A Baseline Profile shipped in your APK does nothing until it's applied, and ProfileInstaller is the link that ensures it gets applied across the devices where automatic mechanisms don't cover you. Compilation happens in the background after install, so don't judge profiles by feel right after installing — measure with a release build and a Macrobenchmark using CompilationMode.Partial(BaselineProfileMode.Require), which proves the profile is both present and effective. When startup still lags, check the whole chain and remember profiles speed up the work you do; they don't excuse doing too much of it. Wire generation into CI, verify with benchmarks, and the startup win becomes something you can prove rather than hope for.

Resources

Frequently asked questions

What does ProfileInstaller do?

ProfileInstaller is a Jetpack library that installs your app's bundled Baseline Profile into the system so the Android runtime can compile those hot paths ahead of time.
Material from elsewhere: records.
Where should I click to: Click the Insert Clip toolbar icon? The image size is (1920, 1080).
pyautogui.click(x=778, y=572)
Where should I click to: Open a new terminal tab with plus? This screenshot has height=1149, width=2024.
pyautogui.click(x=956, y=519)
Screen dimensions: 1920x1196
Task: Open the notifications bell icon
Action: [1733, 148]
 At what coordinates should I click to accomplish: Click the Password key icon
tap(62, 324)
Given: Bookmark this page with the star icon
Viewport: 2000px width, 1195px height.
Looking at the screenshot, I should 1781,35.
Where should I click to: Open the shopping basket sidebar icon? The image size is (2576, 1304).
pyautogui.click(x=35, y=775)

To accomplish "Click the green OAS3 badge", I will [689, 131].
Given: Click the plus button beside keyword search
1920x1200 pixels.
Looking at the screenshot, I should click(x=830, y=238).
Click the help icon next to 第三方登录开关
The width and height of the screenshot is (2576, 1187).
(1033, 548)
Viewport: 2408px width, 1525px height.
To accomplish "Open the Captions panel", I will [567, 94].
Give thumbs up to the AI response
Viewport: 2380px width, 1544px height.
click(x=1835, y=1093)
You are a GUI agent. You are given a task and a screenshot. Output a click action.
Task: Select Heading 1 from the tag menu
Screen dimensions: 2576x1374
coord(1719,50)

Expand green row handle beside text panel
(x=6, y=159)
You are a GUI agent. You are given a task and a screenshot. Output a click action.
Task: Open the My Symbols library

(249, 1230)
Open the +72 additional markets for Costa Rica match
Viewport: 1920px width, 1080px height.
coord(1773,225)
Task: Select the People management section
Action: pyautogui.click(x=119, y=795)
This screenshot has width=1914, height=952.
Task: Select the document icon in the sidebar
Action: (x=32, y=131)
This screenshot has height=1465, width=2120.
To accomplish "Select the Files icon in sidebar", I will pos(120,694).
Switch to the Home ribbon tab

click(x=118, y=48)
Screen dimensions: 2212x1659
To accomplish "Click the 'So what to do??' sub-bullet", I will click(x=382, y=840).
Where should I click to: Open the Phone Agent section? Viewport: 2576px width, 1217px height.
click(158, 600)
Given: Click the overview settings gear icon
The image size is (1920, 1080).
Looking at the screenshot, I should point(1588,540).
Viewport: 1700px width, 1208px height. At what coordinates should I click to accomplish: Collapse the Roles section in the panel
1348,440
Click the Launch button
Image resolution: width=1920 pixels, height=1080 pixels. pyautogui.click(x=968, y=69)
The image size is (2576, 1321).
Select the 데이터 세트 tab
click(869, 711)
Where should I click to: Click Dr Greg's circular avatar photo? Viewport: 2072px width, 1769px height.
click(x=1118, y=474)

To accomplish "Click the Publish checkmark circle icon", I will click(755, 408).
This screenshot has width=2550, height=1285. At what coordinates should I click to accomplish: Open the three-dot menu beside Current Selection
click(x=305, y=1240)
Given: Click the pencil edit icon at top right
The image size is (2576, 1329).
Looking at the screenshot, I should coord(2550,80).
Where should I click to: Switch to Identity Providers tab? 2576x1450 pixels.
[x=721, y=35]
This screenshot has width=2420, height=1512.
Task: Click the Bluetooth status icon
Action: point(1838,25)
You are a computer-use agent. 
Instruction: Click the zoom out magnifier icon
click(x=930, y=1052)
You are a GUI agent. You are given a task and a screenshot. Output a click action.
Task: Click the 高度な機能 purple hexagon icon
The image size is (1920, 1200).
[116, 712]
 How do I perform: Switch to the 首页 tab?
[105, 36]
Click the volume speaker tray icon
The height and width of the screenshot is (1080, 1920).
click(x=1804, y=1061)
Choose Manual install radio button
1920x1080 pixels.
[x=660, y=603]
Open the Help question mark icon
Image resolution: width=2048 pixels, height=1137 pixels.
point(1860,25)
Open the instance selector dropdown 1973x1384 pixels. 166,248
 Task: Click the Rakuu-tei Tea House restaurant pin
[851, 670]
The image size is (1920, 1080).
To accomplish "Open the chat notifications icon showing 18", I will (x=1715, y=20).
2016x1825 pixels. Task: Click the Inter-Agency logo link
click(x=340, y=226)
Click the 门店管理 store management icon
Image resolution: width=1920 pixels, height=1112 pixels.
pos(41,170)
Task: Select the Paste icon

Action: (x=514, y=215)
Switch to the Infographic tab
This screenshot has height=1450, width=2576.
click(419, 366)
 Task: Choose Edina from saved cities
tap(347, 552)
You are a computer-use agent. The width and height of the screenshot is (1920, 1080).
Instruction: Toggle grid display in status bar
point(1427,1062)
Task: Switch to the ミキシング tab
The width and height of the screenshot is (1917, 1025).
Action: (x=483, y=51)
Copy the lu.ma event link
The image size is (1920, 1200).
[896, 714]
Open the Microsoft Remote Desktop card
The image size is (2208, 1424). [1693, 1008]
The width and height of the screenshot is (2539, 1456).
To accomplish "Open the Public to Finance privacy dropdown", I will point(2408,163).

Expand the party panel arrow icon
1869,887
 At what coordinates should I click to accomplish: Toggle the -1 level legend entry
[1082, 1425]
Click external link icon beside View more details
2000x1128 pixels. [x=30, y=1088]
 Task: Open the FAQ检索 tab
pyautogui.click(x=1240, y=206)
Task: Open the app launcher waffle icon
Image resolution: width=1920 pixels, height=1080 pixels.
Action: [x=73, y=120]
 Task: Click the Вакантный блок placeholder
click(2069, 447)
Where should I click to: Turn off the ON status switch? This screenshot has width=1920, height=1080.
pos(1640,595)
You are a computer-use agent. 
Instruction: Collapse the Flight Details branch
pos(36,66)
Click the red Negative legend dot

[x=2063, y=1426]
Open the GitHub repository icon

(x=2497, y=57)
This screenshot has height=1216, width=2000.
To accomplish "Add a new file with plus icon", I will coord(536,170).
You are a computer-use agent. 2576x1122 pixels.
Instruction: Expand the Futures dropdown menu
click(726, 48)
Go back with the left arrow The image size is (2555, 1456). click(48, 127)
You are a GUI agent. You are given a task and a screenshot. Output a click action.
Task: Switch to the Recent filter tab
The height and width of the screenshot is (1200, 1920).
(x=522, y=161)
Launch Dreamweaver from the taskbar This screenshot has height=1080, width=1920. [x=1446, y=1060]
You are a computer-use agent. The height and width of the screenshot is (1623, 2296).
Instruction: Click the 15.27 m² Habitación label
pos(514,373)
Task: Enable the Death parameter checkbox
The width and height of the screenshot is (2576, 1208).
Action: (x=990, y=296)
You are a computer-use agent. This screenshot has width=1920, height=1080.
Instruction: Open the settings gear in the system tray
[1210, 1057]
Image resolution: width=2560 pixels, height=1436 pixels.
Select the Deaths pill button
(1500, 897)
On devices and app-store setups where Cloud Profiles or install-time compilation don't apply the profile automatically, ProfileInstaller ensures it gets written and picked up by background dexopt. Without it, a shipped Baseline Profile may never actually be applied on some devices.

Why isn't my Baseline Profile improving startup?

Common causes are the profile not being applied yet (compilation happens in the background after install, not instantly), measuring on a debuggable build, or the profile not matching the actual startup code paths. Verify with a Macrobenchmark using CompilationMode.Partition or by checking the profile installation result, and always measure a release build. A profile that exists in the APK isn't the same as a profile the runtime has compiled.

Do I need ProfileInstaller if I use the Baseline Profile Gradle plugin?

The Baseline Profile Gradle plugin adds the ProfileInstaller dependency for you as part of setup, so in a properly configured project it's already there. You rarely interact with it directly, but it's the runtime component that actually gets the profile into a state the ART runtime uses. Knowing it exists matters when you're debugging why a profile isn't taking effect.